I know. It runs against common sense to protest against the lifting of a suspension – from any organisation.

But the way the Labour Party has organised the thousands of suspensions that were handed down in the run-up to the leader election on September 24 is a disgrace that wronged far too many people and shamed the party as a whole.

Here’s a fairly typical reaction:

Restitution is required – for several reasons.

Firstly, the mass lifting of these suspensions indicates that they were only imposed to prevent people from voting in the election, in an attempt by the party’s main organising committee to influence the result.

Secondly, in support of the first reason, the grounds on which many of these suspensions were made had no substance to them.

Finally, although the suspensions have been lifted, they are to lie on each affected member’s file, and may be used against them in the future. This is unacceptable. It suggests guilt where none has been proved.

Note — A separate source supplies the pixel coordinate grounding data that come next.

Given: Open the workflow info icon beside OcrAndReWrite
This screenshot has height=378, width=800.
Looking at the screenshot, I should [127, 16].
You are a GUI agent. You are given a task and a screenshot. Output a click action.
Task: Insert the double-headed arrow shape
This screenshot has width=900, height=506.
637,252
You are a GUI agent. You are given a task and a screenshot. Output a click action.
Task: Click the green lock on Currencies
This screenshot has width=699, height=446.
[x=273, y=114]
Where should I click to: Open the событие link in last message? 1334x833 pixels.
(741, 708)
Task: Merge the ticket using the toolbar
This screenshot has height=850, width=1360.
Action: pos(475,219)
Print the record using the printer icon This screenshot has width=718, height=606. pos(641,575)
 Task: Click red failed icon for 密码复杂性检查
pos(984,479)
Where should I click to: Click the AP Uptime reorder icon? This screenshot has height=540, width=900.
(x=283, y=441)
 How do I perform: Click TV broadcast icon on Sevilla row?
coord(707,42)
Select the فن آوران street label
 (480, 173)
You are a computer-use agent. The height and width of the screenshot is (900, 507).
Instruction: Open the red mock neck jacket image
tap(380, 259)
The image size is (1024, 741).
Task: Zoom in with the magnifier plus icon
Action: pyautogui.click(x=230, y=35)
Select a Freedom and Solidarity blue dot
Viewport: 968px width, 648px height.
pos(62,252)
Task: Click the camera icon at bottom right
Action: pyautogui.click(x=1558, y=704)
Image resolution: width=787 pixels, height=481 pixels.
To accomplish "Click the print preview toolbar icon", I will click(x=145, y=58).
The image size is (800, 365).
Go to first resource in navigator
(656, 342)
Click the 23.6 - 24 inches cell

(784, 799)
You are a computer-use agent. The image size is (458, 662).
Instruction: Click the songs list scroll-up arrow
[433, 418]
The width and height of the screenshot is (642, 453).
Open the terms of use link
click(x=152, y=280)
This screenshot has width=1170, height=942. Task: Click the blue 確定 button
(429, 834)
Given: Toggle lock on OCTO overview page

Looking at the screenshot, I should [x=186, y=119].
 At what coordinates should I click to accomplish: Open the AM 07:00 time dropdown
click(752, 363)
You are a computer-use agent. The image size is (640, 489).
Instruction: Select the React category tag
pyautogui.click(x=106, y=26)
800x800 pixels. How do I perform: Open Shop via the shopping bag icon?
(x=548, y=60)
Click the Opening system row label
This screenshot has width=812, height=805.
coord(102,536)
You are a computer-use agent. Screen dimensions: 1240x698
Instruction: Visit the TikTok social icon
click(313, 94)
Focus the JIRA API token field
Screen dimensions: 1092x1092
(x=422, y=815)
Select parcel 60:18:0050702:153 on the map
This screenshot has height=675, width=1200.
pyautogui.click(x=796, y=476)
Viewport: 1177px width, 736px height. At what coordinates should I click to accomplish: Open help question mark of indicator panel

This Blog urges Labour Party members, whose membership had been suspended but who have had their suspension lifted under these unacceptable conditions, to unite and challenge this unjust, prejudicial and discriminatory treatment.

Constituency Labour Parties should be preparing motions to the NEC, demanding the reversal of the actions details in the letters and a full apology for members who have been assumed guilty even though no evidence has been tested in any disciplinary hearing.

Here’s a copy of one letter, used as an example by the Skwawkbox blog:


The blog states:

Note that there is no trace of apology in the letter and that a ‘formal NEC warning’ is issued – in this instance, nonsensically. The tweet in question put a caption on an image of a senior Tory MP, showing the MP in question calling a homeless person ‘scum’ who is homeless because they deserve it – in other words, it was attacking Tory attitudes, had no bearing on any Labour member and was certainly not in any way ‘detrimental to the Party’.

If it had, in fact, been the person receiving the letter who had called a homeless person ‘scum’, they would have no place in the Labour party. But they didn’t. To issue a formal warning in those circumstances is both ridiculous and confirms that no proper investigation was undertaken.

Those suspended – even for the most flimsy of reasons – have a sword hanging over them. The letter will remain on file – no time limit is given – and any future infringement (for example pointing out the arrogance of Tories to the homeless) could, as the preceding page makes clear, result in the end of ‘continued membership of the Party’.

The fact that these letters are being sent out in huge batches – and the fact that the real, obvious point of some of the supposedly-offensive messages has so obviously been missed – shows that no proper investigation took place. The fact that so many suspensions could be imposed and then just be lifted at the same time, suggests forcefully that the reasons for them were never the point and are now being lifted because they’ve served their real purpose.

And with a threat hanging over members who are overwhelmingly pro-Corbyn, just for good measure.

This behaviour on the part of a section of the party bureaucracy reflects extremely poorly on the party. It’s their behaviour that brings the party into disrepute – and which needs sanction.

Apparently the letters will continue to be issued until November 17. Anybody who has been suspended but has not heard anything within several days of that date will need to take action to find out what is happening with their case.

While Iain McNicol’s name is on each letter, some have argued that he is only carrying out the will of the NEC as general secretary. He cannot be absolved of all responsibility, however, as he has a responsibility to ensure that everything Labour does is legal and the suspensions weren’t – a recent court case showed that combining publicly-known information (such as that from Twitter or other social media) with confidential information held by the Labour Party (such as membership details) breaches the Data Protection Act.

This Blog therefore recommends pursuit of both Mr McNicol for carrying out the NEC’s orders without checking their legality, and those members of the NEC who voted in favour of this heavy-handed election-rigging in the first place.